Bolsonaro também optou por investir mais no interior - inclusive com Tarcísio de Freitas - do que na região metropolitana. O presidente tinha pouca chance na capital, valendo mais investir a campanha em cidades que preservam o conservadorismo. Diferente de Lula, que tem bases na região metropolitana, região que sempre foi importante para ele.
"Há setores antipetistas na capital, mas isso é muito mais forte no interior do estado. Acho que isso explica o porquê que o Bolsonaro investiu mais no interior, pois ele sabia que era um terreno mais fértil para ele colher votos”, afirma Cláudio Couto.

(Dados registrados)
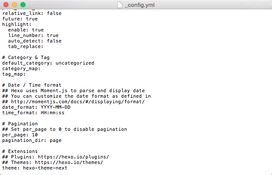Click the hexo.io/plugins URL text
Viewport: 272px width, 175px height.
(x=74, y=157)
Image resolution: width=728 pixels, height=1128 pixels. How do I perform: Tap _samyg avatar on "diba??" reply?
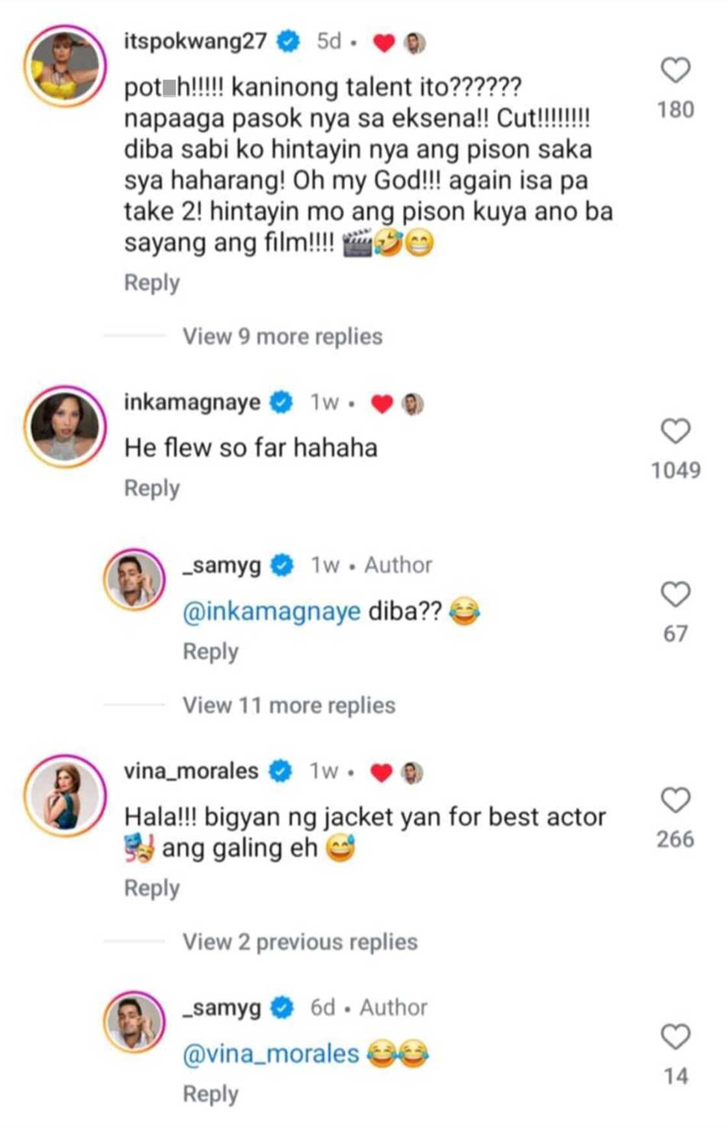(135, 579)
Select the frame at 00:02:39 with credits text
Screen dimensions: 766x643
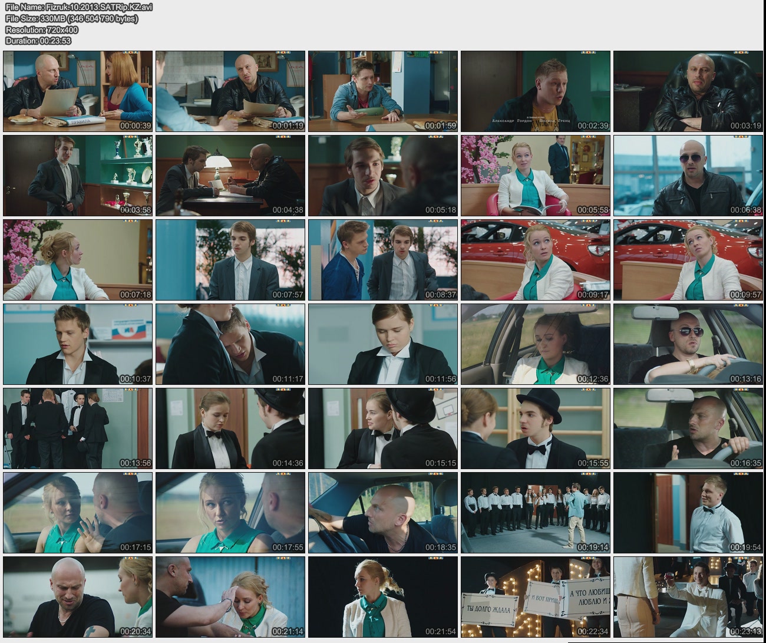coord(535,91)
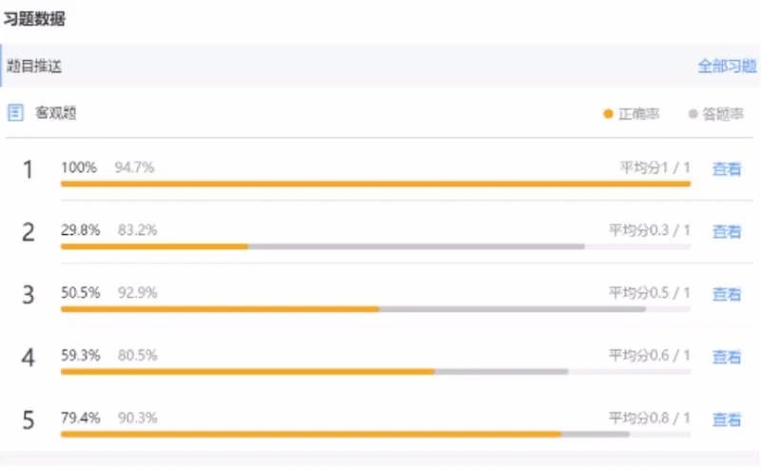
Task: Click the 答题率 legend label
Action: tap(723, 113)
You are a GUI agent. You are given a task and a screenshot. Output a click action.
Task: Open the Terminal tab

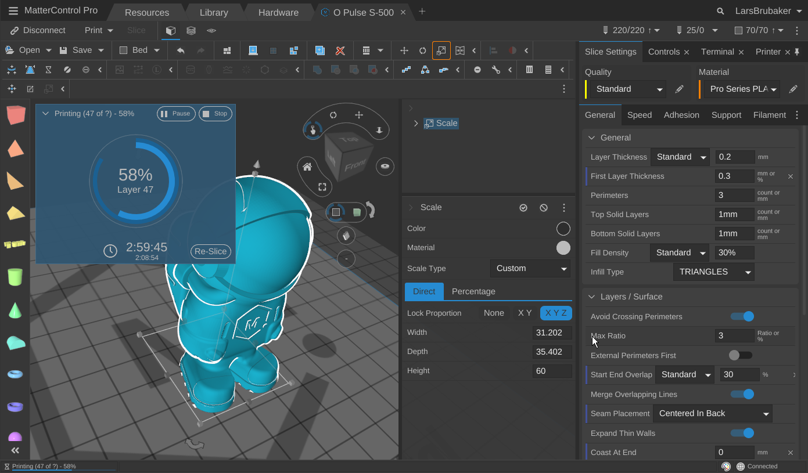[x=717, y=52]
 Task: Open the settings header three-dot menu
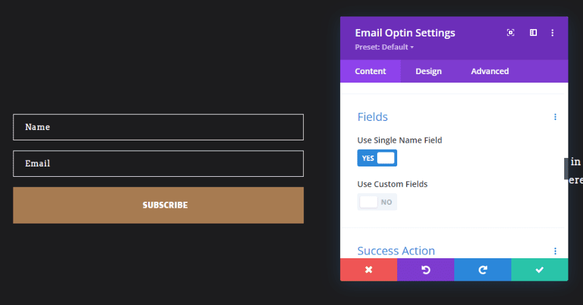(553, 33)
--
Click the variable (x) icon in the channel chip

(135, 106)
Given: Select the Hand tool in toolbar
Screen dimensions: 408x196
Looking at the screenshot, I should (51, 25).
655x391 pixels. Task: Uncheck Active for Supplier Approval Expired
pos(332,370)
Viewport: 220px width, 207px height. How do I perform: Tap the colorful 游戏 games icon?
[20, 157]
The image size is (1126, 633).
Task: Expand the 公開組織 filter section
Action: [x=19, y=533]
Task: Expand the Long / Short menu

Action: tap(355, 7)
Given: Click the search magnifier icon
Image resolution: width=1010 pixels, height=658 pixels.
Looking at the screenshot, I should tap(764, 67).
---
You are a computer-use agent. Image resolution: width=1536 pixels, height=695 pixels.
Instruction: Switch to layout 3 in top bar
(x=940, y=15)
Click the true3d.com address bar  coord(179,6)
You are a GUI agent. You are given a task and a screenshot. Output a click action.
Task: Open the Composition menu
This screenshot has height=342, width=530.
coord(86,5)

Lista de atividades ::
**1.** No trecho sobre a campanha eleitoral, em que região Bolsonaro optou por investir mais?
**2.** Prolongue o trecho sobre a campanha de Bolsonaro no interior a partir do ponto em que termina.
Os dados registrados constituem um material à parte, sem relação com o texto.

Resultados dos exercícios ::
**1.** No interior, mais do que na região metropolitana.

**2.**
O autor Lincoln Secco ressalta que o bolsonarismo perdeu parte de sua base e passou por reavaliação dos eleitores. “Houve uma grande reação espontânea da sociedade civil em todo o Brasil contra o fascismo bolsonarista, especialmente nos estratos médios, onde o PT tem mais dificuldades. Grupos que habitualmente não se envolvem em disputas eleitorais apoiaram o PT não pelo próprio PT, mas porque se sentiram ameaçados pelo bolsonarismo”
O vereador Isac Félix, liderança do PL no município de São Paulo, por meio de sua assessoria, não quis comentar sobre a campanha do partido na capital ou qualquer outro assunto relacionado às eleições.
O trânsito de votos vem de antes de 2018
A história, na verdade, é um pouco mais longa. Em 2014 o PT foi o mais votado na periferia e o PSDB, no centro. A surpresa seria nas eleições de 2018, em uma movimentação inesperada, parte da periferia votou em Bolsonaro, e não em Haddad. Segundo Daniela Costanzo, cientista política da USP, isso se explica pela crise à época. “A crise econômica teria gerado uma situação muito ruim na periferia e ela seria atribuída a Dilma, assim como a Haddad. Mas não seriam [atribuídas] ao Lula.”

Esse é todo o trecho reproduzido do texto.